BANDAR LAMPUNG, Saibetik.com – Kejadian kekerasan terhadap perempuan dan anak pada Januari hingga Desember 2021 di Provinsi Lampung terjadi sebanyak 239 kasus. Sementara Kota Bandar Lampung menyokong sebanyak 47 kejadian paling banyak diantara Kabupaten Kota di Lampung.
Hal tersebut disampaikan Direktur Eksekutif LAdA Damar Sely Fitriani, dalam data refleksi awal tahun 2022, siaran pers LAdA Damar yang diterima Saibetik.com, Senin, 3 Januari 2022.
Sely merinci, terdapat kasus seksual ranah privat sebanyak 7 kasus perkosaan, 34 kasus pencabulan, dan Kekerasan Berbasis Gender Online (KBGO) berjumlah 2 kasus, dan KDRT 12 kasus. Sementara kekerasan fisik diranah privat, antara lain Penganiayaan 8 kasus, pembunuhan 3 kasus, pembuangan bayi 7 kausu, penculikan 2 kasus, pelarian satu kausu dan perampokan dua kasus.
“Maka, LAdA Damar berharap segerakan perlindungan bagi anak perempuan korban kekerasan seksual di Propinsi Lampung,” kata Sely, dalam data reflesi awal tahun 2022.
Sementara, lanjut Sely, kasus yang di ranah publik kategori seksual, terjadi 20 kasus perkosaan, 93 kasus pencabulan, 5 kasus KBGO, 1 kasus Ekshibionis, 17 kasus perdagangan perempuan Pekerja Migran Indonesia dan anak untuk tujuan eksploitasi seksual. Dan kekerasan fisik, yakni Sembilan kasus pembunuhan, Lima penganiayaan, dan Lima perampokan.
“Dari angka tersebut, menunjukkan bahwa di Lampung setiap bulan terjadi 20 kasus kekerasan terhadap perempuan dan anak, atau setiap minggu terjadi lebih dari 5 kasus kekerasan terhadap perempuan dan anak,” ungkapnya.
Sely menyebut kategori usia yang menajdi korban didominasi antara kurang dari 18 tahun, dan dibawah umur. Lantaran, rentan dan tidak kuasa melakukan perlawanan saat mendapati kekerasan seksualitas. Terlebih dan juga belum memiliki nalar yang cukup atas peristiwa yang terjadi.
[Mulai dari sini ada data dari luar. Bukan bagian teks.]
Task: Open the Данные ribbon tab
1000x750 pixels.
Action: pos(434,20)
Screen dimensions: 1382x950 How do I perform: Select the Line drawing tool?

“Ada 170 korban dalam kasus kekerasan berusia anak, ini terjadi karena orang tua yang kurang waspada terhadap lingkungan sosialnya, adanya pembiaran ketika terjadi perubahan pada prilaku anak-anaknya,” jelas dia.
Namun dari 208 orang yang dilaporkan sebagai pelaku kekerasan seksual, ada setidaknya 25 pelaku tergolong usia anak. Sisanya berusia di atas 18 tahun atau usia dewasa. Dan pelaku juga didominasi orang terdekat, tetangga, ayah kandung, ayah angkat, kakak kandung, kakak angkat, guru, guru ngaji, pacar, teman, majikan.
Berdasarkan wilayah kejadian kekerasan terhadap perempuan tertinggi terjadi di Kota Bandar Lampung, yakni sebanyak 47 kasus. Kemudian disusul angka kasus tertinggi kedua di Lampung Timur 34 kasus, lalu Tulang Bawang 21 kasus, Lampung Tengah 20 kasus, Tanggamus 17 kasus, Lampung Utara 16 kasus, Lampung Selatan dan Way Kanan masing-masing 15 kasus, Pesawaran 11 kasus dan Pringsewu 7 kasus, Mesuji 5 kasus, Lampung Barat dan Metro masing-masing Dua kasus, di luar wilayah Lampung (Palembang, Riau, Pangkal Pinang, dan Malaysia) 10 kasus, tidak diketahui 17 kasus.
“Bandar Lampung menjadi wilayah tertinggi kasus kekerasan terhadap perempuan dan anak menjadi logis dikarenakan angka kejadian kriminalitas tertinggi di perkotaan. Hal ini didukung dengan mudahnya memperoleh data di Bandar Lampung, masyarakatnya lebih terbuka dan berani mengungkap kasus kekerasan terhadap perempuan yang terjadi disekitarnya atau yang menimpa dirinya serta tersedia sarana dan prasarana yang memadai sehingga memudahkan penjangkauan kasus dibanding daerah lain,” tutur Sely.
Ia menambahkan, perempuan pekerja migran dan anak di Lampung masih sangat rentan menjadi korban perdagangan orang tercatat 17 perempuan Pekerja Migran Indonesia menjadi korban TPPO dan Kekerasan Berbasis Gender. Hal itu karena mayoritas pekerja migran adalah perempuan yang bekerja sebagai pekerja rumah tangga, dan mudah berpindah-pindah majikan hingga tidak terpantau lagi keberadaannya.
“Kerentanan pekerja migran dalam tiap tahapan migrasi dan berbagai persoalan pelanggaran HAM pada saat bekerja dan kembali ke tanah air masih menjadi persoalan keseharian yang dialami oleh perempuan pekerja migran,” pungkasnya.